Why you should re-live what you enjoyed doing when you were a kid
July 10, 2026I’ve found myself standing in a dark narrow pit, the ground beneath me crunches as I step around ash, dirt and water. My boots that started life as khaki are now unrecognisably black. I reach up into a mechanism of metal rods, the kind you wouldn’t want your fingers to get caught in. Next to me a furnace drops burning embers that trickle down near my feet, they sizzle as they hit the wet ground. I can hear scraping above, the sound of a shovel on a metal grate, a sound that would make the skin on your neck crawl. A sudden hiss from behind startles me before the furnace starts to scream even louder. I look back up into the metal rods, the only light now provided with my handheld torch, all of them are absolutely filthy, covered in a mixture of grit and grease. Each time I wipe one, grease from elsewhere trickles down into my hair. It’s a horrible sensation. I don’t care though, you can’t wipe the smile off my face. After all, the 150 year old steam locomotive I’m underneath has to be ready to push back in half an hour, and it feels fucking great to be a part of making that happen.

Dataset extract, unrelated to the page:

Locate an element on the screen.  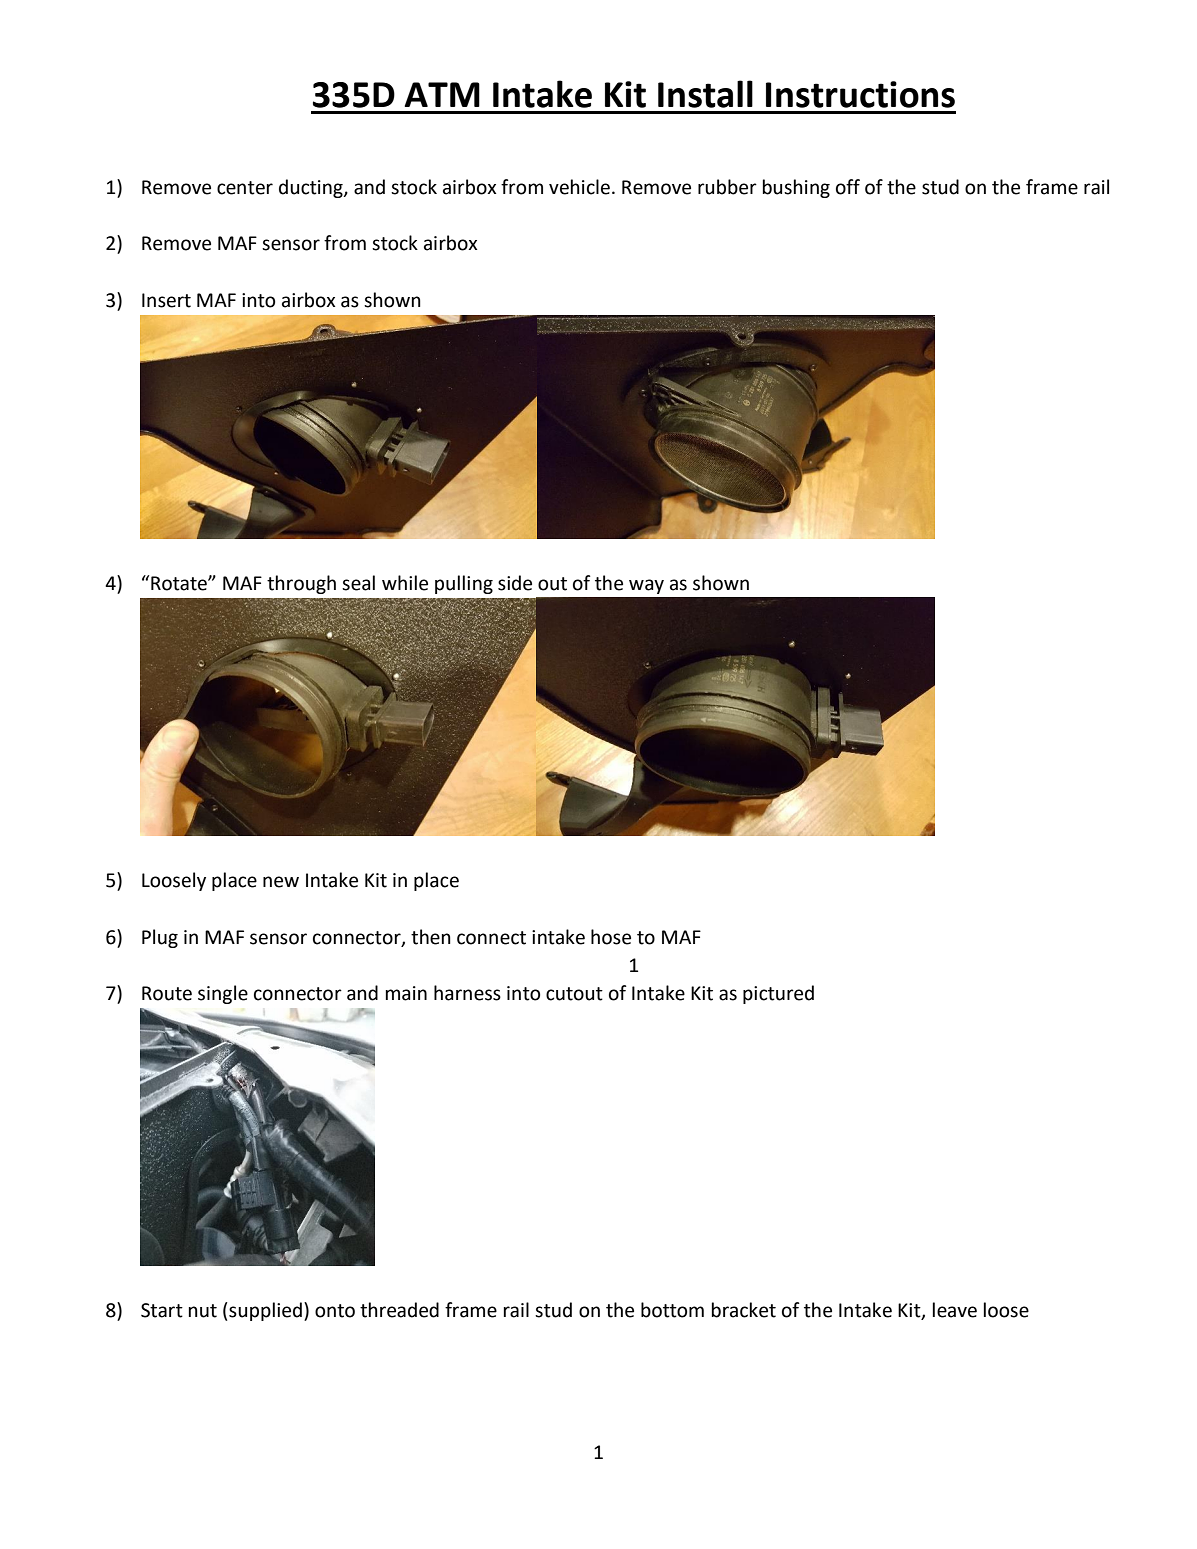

As adulthood takes hold of us its easy to forgo all of the things that used to make us incredibly happy growing up and replace them with practical life choices. You go to university to have a formal education so you can get a sensible job which will reliably pay the bills and hopefully net you enough income to support a mortgage, a family, annual holidays to the beach and the Porsche you’ll want to buy when the mid life crisis inevitably rolls around.